TASK DESCRIPTION = Put the lines of the listing below into a numbered list, from its first line through the line that contains "Action: click(x=105, y=808)", leaving out any blank lines.

DATASET CONTENT =
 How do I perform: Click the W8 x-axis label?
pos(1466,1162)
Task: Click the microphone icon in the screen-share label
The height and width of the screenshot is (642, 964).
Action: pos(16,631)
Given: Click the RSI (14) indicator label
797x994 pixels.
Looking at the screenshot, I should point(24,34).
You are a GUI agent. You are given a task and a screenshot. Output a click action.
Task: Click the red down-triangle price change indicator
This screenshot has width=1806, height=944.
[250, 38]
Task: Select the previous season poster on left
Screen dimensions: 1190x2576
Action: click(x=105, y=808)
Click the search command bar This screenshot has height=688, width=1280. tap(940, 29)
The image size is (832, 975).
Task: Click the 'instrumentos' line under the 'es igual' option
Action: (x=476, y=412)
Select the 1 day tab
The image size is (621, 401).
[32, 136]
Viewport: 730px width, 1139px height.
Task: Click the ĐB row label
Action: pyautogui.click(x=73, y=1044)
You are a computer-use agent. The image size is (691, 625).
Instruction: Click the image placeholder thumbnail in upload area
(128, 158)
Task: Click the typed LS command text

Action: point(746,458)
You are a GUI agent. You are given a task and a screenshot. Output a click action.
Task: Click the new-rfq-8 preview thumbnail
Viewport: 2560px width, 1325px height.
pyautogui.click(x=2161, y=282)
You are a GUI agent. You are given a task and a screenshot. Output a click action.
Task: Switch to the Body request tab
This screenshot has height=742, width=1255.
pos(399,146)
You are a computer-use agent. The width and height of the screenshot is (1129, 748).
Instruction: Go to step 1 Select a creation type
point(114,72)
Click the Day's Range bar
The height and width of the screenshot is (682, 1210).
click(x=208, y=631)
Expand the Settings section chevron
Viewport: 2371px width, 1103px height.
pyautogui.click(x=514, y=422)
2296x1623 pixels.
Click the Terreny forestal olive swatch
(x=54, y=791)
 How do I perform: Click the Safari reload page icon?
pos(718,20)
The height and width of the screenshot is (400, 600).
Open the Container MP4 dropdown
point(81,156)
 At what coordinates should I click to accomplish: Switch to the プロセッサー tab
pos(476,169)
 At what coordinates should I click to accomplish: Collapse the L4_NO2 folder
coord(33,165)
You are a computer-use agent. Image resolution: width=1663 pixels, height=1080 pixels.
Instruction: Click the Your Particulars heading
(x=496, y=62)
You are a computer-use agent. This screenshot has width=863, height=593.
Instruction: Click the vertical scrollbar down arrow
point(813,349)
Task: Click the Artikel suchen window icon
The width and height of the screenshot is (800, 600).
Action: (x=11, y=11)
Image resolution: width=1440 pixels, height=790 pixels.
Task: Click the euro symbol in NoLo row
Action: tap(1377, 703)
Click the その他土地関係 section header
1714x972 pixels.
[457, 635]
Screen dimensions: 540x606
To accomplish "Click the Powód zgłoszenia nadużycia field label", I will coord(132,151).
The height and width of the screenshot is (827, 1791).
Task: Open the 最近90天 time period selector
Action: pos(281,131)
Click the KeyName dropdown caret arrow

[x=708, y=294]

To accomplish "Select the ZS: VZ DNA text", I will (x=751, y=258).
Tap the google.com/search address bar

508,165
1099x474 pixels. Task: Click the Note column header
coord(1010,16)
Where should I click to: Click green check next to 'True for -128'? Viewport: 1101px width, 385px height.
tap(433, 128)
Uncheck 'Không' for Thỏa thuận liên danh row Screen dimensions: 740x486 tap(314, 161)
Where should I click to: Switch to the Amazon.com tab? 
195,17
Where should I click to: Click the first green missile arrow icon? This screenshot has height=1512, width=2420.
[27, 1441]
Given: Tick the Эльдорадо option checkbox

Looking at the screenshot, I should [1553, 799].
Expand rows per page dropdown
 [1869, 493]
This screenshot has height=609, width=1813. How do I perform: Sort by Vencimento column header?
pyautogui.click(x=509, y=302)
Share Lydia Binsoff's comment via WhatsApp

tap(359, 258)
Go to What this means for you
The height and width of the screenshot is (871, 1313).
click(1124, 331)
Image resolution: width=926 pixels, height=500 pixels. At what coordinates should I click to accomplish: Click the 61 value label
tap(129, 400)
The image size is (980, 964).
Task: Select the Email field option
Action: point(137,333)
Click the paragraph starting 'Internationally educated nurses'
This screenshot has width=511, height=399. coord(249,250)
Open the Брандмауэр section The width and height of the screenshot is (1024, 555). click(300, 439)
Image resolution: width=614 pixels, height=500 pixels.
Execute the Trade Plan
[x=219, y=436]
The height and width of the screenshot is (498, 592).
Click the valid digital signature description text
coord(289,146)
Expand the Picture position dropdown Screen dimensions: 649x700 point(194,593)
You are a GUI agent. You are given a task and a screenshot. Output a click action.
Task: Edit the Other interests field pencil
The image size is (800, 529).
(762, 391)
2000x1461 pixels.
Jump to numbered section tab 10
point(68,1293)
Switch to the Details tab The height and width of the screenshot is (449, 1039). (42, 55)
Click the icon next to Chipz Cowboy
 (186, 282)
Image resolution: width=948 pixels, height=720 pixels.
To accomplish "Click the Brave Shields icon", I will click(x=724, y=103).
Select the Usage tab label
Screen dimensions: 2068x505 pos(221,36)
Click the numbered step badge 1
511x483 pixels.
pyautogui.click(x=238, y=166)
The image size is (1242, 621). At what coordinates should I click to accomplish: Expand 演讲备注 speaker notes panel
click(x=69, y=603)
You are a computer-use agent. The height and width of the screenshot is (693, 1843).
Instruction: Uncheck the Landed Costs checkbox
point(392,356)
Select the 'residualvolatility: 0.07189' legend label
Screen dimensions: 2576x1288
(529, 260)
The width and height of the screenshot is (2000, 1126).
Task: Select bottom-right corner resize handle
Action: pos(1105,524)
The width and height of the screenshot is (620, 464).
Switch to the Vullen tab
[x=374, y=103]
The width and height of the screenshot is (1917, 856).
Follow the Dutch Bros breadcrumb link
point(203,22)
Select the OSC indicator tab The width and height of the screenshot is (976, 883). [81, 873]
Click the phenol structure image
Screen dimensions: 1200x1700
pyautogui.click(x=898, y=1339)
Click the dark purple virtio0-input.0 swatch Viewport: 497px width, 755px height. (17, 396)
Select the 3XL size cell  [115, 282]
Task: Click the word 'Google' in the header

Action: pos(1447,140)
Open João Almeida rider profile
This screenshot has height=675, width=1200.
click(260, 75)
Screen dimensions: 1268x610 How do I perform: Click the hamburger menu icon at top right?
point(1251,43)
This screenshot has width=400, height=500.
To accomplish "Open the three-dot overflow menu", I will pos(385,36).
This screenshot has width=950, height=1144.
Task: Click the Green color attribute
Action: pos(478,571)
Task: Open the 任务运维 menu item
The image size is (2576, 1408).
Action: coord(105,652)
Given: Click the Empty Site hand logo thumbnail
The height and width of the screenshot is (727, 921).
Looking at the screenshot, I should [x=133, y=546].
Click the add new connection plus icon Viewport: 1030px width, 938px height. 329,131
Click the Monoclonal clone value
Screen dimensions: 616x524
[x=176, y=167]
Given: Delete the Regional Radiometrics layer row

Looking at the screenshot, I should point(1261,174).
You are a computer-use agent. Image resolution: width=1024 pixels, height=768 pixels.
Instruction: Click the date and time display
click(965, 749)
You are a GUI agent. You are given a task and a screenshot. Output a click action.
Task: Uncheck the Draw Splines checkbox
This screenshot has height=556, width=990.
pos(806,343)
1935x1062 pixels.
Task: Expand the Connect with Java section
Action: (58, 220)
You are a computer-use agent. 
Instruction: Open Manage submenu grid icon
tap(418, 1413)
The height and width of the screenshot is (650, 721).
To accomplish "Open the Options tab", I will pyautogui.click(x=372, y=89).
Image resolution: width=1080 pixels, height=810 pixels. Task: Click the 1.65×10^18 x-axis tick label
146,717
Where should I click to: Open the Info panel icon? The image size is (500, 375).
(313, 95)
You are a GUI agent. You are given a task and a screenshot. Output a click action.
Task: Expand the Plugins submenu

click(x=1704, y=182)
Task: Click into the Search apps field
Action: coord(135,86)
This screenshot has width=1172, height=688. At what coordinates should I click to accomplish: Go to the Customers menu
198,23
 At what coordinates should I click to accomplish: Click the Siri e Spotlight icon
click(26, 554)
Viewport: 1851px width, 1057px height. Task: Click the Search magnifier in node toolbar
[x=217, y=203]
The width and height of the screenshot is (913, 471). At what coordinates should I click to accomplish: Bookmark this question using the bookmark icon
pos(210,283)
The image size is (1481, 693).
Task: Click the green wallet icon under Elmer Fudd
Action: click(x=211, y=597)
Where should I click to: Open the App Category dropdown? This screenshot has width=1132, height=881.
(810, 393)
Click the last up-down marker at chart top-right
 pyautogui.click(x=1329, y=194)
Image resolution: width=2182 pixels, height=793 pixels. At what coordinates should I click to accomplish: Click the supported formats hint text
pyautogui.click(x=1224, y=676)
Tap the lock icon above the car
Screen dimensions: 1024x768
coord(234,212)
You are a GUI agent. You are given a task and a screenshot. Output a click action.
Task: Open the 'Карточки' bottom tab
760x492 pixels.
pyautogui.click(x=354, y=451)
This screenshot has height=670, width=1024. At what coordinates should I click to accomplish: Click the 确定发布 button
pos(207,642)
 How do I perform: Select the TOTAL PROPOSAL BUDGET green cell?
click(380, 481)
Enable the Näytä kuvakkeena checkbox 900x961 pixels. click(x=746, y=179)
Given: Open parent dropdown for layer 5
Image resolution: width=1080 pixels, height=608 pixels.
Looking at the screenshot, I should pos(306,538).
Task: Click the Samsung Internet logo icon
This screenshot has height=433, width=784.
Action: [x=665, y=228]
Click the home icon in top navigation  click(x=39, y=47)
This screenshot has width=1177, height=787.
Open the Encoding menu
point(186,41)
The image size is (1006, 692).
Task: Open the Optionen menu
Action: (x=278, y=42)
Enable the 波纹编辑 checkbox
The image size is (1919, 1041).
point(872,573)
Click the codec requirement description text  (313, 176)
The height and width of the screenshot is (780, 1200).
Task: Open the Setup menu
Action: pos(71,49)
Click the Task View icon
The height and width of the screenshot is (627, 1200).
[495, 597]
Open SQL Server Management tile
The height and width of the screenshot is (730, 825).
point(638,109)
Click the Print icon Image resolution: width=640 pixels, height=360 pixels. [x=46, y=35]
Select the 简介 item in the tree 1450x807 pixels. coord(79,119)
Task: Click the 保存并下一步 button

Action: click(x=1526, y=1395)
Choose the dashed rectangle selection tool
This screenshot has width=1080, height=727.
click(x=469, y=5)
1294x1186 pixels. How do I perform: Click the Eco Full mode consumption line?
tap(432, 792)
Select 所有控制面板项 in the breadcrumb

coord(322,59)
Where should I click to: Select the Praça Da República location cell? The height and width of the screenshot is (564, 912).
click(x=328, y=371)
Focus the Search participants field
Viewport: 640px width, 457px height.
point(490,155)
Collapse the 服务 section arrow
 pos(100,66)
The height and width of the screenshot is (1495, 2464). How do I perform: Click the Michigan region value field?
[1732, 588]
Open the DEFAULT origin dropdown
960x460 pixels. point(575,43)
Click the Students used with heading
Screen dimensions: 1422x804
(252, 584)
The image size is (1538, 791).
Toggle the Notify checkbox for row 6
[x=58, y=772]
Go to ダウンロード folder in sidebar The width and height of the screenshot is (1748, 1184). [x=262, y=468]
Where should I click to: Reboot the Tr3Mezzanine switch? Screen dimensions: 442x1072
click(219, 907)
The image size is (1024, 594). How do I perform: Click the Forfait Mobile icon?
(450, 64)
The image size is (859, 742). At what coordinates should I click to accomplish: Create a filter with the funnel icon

COMPLETE ANSWER =
1.  How do I perform: Click the W8 x-axis label?
2. pos(1466,1162)
3. Task: Click the microphone icon in the screen-share label
4. The height and width of the screenshot is (642, 964).
5. Action: pos(16,631)
6. Given: Click the RSI (14) indicator label
7. 797x994 pixels.
8. Looking at the screenshot, I should point(24,34).
9. You are a GUI agent. You are given a task and a screenshot. Output a click action.
10. Task: Click the red down-triangle price change indicator
11. This screenshot has width=1806, height=944.
12. [250, 38]
13. Task: Select the previous season poster on left
14. Screen dimensions: 1190x2576
15. Action: click(x=105, y=808)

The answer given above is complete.